There are limited existing data on the lymphatic anatomy of patients with primary lymphedema (LED), which is caused by aberrant development of lymphatic channels. In addition, there is a paucity of contemporary studies that use groin intranodal lymphangiography (IL) to evaluate LED anatomy. The purpose of this retrospective observational study was to better delineate the disease process and anatomy of primary LED using groin IL.
Materials and Methods
We identified common groin IL findings in a cohort of 17 primary LED patients performed between 1/1/2017 and 1/31/2022 at a single institution. These patients were clinically determined to have primary lymphedema and demonstrated associated findings on lower extremity MR and lymphoscintigraphy.

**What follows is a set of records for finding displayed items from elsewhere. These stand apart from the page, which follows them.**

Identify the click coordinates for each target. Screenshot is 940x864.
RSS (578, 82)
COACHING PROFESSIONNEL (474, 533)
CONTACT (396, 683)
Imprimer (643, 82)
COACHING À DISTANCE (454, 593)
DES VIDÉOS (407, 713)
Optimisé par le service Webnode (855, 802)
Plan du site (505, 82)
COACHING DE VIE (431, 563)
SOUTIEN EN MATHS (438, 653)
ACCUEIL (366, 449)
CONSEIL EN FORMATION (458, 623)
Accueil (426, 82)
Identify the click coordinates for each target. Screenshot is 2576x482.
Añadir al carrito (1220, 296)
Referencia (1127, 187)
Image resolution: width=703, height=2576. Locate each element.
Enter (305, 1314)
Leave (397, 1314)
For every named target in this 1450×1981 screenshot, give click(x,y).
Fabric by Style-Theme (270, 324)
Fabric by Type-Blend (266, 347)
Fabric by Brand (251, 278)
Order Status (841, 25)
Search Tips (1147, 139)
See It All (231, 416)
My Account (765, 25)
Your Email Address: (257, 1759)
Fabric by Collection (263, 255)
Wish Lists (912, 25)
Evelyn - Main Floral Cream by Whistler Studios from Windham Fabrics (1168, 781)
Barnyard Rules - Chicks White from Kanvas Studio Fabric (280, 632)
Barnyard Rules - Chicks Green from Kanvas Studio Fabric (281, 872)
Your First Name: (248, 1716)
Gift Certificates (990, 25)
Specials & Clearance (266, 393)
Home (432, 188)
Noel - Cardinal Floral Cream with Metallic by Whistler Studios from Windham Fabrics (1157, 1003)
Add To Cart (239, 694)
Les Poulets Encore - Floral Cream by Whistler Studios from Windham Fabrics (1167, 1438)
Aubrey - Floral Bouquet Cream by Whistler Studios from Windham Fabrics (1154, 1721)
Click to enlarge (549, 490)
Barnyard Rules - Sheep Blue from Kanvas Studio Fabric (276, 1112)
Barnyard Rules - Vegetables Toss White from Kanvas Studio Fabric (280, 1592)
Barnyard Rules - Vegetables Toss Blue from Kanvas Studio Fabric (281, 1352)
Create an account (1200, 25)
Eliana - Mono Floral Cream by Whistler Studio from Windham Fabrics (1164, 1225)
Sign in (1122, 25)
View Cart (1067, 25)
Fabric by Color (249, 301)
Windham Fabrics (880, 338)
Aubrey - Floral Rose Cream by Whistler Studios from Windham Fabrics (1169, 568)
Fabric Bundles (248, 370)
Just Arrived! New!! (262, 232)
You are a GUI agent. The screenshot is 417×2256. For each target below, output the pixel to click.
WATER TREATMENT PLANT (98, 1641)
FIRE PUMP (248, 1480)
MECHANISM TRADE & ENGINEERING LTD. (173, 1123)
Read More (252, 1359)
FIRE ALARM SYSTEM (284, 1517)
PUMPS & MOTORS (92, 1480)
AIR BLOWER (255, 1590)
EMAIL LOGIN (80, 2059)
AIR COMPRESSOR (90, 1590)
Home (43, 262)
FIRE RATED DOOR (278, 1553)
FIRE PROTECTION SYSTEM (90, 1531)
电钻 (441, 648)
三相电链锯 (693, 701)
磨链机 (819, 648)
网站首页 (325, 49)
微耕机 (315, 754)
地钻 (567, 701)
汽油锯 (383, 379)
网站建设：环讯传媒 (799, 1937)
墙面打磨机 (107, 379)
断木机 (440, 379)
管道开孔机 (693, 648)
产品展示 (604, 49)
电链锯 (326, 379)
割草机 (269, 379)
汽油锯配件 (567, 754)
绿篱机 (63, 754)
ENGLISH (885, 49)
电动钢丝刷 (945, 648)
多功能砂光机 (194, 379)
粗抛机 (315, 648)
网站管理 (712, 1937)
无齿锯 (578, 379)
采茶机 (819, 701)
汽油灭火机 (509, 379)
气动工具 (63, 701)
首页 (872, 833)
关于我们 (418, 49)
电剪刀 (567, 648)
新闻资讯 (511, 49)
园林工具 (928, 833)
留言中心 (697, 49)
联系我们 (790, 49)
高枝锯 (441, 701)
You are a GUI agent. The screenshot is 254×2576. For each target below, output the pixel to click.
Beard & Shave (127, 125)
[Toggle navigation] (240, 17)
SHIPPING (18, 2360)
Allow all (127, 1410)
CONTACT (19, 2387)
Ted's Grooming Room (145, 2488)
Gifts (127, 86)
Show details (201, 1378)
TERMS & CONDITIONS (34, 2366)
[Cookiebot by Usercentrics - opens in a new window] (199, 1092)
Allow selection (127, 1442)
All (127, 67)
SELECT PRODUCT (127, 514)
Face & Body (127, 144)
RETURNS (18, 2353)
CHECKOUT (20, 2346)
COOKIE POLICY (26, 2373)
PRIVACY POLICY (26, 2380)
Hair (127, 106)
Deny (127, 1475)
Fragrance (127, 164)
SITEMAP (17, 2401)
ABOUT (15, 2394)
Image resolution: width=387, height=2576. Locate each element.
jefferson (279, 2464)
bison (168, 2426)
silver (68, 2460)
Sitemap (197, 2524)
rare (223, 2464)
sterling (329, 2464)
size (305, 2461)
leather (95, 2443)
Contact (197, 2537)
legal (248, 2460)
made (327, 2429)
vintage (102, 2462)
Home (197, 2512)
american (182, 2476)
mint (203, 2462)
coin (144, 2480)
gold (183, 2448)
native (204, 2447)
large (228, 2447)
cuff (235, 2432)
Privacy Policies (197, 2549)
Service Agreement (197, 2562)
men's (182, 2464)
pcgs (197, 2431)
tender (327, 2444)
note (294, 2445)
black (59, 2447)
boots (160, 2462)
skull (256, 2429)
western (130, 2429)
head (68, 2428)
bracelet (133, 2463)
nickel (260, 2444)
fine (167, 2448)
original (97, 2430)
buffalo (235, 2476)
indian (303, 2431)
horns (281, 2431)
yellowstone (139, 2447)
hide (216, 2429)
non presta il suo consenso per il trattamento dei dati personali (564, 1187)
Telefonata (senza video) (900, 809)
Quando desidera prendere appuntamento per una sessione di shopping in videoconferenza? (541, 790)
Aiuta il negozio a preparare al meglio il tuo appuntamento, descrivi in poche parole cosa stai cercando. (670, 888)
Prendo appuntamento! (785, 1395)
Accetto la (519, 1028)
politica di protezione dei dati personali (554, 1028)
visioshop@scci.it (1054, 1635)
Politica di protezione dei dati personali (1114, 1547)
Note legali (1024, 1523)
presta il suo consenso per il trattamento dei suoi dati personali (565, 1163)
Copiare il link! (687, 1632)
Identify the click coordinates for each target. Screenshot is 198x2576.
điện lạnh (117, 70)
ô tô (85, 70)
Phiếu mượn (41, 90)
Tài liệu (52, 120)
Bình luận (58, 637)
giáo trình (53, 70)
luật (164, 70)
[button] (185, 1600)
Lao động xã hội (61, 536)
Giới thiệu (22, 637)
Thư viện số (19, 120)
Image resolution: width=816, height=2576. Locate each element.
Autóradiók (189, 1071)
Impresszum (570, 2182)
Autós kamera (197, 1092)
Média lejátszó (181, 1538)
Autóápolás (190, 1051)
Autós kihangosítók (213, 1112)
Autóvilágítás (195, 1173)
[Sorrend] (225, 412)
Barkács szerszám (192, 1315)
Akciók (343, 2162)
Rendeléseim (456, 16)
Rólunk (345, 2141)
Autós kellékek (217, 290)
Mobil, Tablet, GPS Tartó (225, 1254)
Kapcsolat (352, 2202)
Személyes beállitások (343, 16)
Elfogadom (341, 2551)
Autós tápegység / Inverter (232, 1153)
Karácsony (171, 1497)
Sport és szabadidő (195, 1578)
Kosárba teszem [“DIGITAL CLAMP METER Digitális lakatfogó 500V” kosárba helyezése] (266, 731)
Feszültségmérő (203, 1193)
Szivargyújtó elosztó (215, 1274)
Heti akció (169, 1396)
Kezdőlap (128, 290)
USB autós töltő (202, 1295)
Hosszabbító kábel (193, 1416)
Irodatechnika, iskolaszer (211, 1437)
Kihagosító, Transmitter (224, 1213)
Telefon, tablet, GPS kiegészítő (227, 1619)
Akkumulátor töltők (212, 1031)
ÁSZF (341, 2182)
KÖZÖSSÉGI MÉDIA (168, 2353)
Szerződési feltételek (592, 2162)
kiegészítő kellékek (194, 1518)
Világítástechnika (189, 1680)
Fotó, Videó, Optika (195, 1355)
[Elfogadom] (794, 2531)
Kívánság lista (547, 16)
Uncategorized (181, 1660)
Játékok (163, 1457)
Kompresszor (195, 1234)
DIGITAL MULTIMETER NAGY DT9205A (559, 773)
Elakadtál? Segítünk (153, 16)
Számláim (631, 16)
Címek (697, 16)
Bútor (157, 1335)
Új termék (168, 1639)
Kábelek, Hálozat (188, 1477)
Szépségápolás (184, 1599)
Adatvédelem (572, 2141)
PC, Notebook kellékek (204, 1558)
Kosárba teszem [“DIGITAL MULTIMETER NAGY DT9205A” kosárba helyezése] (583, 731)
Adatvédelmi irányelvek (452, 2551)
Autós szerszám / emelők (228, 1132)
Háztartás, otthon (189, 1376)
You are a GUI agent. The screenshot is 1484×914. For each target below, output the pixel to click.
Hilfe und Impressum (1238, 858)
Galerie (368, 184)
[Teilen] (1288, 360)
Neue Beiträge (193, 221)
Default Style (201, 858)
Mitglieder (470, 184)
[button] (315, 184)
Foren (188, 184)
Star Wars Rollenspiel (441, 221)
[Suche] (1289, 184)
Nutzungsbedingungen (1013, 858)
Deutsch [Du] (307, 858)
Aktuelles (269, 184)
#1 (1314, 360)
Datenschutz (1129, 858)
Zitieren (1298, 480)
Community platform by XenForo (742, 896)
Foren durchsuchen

Ten patients (59%) demonstrated irregular lymph node morphology or a paucity of lymph nodes on the more symptomatic laterality. Eight patients (47%) demonstrated lymphovenous shunting from pre-existing anastomoses between the lymphatic and venous systems. Eight patients (47%) demonstrated passage of contrast past midline to the contralateral lymphatics. Finally, 12 patients (71%) failed to opacify the cisterna chyli and thoracic duct on their initial lymphangiograms. Delayed computed tomography of 3 patients showed eventual central lymphatic opacification up to the renal veins, but none of these patients showed central lymphatic opacification to the thorax.
This descriptive, exploratory study demonstrates common central groin IL findings in primary LED to highlight patterns interventional radiologists should identify and report when addressing primary LED.